Our hospital

The History of St Anthony's

One hundred years ago, North Cheam House stood in open countryside. Purchased by the Daughters of the Cross for £4625, it became St Anthony’s Hospital. Thus began a history of vital service to the community which, with the more recent addition of St Raphael’s Hospice, continues to this day.

By 1914 the Sisters had replaced the original house, with an imposing building of three storeys and 163 foot frontage of polished brick.

With the founding of the National Health Service in 1948, patients paying according to their means gave way to mainly NHS-financed patients at St. Anthony’s. The unexpected ending of St. Anthony’s NHS contract in the early 1970s coincided with the need to rebuild yet again. This resulted in a highly innovative hospital, designed to further the principles of patient centred care which the Sisters had always advocated. With a speciality in cardiac surgery, the third St Anthony’s set ever new standards in patient care, that spread its reputation far beyond the local area.

The Sisters’ primary objective has always been to provide care to the local community – and 1987 saw the establishment of St Raphael’s Hospice. A beautiful building standing in the grounds of St Anthony’s, its special care and services were to be provided totally free of charge to all those in need. Extended by the Sisters in 1997, St. Raphael’s plays a vital part in the provision of palliative care to local patients and their families – and also in the specialist training of nurses and doctors.

Did you know?

Before being used as a hospital, the original building was the Lord Nelson Inn where horsedrawn coaches would stop on the London to Epsom road.

Mrs. Hoskins and her four year old son, both suffering from tuberculosis, were St. Anthony’s first patients, they were admitted on 5 July 1904.

St. Anthony’s was rebuilt (for the first time) in 1914 when a 100 bed four storey hospital replaced the original building making it one of the largest Catholic hospitals in the country.

When it was rebuilt for the second time in 1975 to a pioneering patient-centred design, St. Anthony’s was one of the first hospitals to offer patients their own single bedrooms.
The cardiac programme began in 1975 with hundreds of patients coming from Holland, Norway and (West) Germany.

Since 1987, St. Raphael’s Hospice, built in the grounds of St. Anthony’s Hospital by the Daughters of the Cross, provides care without charge for patient with terminal illness.

Other healthcare and educational facilities owned by the Daughters of the Cross.

The hospital works with people and the families of people who are severely physically disabled and neurologically impaired. The emphasis is on working with people to fulfil their goals no matter how severe the damage of physical disability or chemical dependency.
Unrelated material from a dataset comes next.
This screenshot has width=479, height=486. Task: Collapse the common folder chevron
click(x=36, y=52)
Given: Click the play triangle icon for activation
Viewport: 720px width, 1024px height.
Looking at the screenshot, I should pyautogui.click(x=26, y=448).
St. Elizabeth cares for people with epilepsy providing modern treatment and loving care in comfortable surroundings. In the residential school the children and young people receive the care, eduational and medical support they require in order to prevent epilepsy placing unacceptable risks and unnecessary frustrations in their lives. St. Elizabeth’s provides bungalows for the adults where they can live in small communities. There is also an active day centre where residents are taught various creative skills and are helped to live a full and happy life.

St. Wilfrid’s is the Provincial House and also a residential home for forty four men and women. The aim is to help them retain as much of their independence as possible and to offer them love, care, spiritual support and dignity in their later years.